Figure 2. Senescent cells in cycling human endometrium.

(A) Left panel: representative Western blot analysis of p53, p16, LMNB1, HMGB2, mH2A, H3K9me3 and H.H1 levels in whole tissue biopsies from proliferative endometrium (PE) and secretory endometrium (SE). β-actin served as a loading control. Right panel: protein levels quantified relative to β-actin by densitometry and expressed as arbitrary units (a.u.). (B) SAβG activity, expressed in fluorescence intensity units (FIU)/mg protein, was measured in biopsies from proliferative endometrium (PE; n = 7), early-secretory (ES; n = 9), mid-secretory (MS; n = 38) and late-secretory (LS; n = 19) endometrium. (C) Immunohistochemistry demonstrating distribution of p16⁺ cells in the stromal compartment and luminal epithelium.
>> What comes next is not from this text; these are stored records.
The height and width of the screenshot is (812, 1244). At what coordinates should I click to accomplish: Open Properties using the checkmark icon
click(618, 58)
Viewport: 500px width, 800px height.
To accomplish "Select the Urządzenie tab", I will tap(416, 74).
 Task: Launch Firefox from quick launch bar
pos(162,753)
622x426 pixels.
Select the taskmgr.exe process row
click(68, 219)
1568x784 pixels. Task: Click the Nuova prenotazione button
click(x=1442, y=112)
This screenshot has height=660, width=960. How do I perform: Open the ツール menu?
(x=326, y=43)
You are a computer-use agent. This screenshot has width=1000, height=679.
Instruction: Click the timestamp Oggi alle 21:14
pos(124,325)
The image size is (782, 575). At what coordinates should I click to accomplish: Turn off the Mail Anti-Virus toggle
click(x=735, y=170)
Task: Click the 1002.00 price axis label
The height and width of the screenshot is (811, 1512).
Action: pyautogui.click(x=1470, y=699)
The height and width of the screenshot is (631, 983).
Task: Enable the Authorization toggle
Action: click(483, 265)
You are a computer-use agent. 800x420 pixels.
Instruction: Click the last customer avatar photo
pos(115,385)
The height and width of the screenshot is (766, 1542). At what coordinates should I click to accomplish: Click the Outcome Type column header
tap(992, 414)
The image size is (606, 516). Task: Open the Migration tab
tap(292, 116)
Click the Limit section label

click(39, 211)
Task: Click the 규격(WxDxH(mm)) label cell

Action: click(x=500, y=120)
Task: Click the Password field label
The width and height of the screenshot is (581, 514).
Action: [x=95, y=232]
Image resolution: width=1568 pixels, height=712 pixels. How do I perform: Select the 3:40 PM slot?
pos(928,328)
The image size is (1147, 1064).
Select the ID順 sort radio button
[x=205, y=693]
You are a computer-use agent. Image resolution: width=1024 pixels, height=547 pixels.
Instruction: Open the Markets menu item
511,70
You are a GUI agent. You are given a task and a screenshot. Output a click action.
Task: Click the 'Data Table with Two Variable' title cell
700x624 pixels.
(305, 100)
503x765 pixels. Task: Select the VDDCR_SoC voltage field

Scale bars = 200 µm. (D) The abundance of p16⁺ cells during the luteal phase in glandular epithelium, luminal epithelium and stroma compartment was analyzed by color deconvolution using ImageJ software in 308 LH-timed endometrial biopsies (average 48 samples per time point; range: 22 to 69). The centile graphs depict the distribution of p16⁺ cells across the peri-implantation window in each cellular compartment. Color key is on the right. Data are mean ±SEM of 3 biological replicates unless stated otherwise. **p<0.01, ***p<0.001. Different letters above the error bars indicate that those groups are significantly different from each other at p<0.05.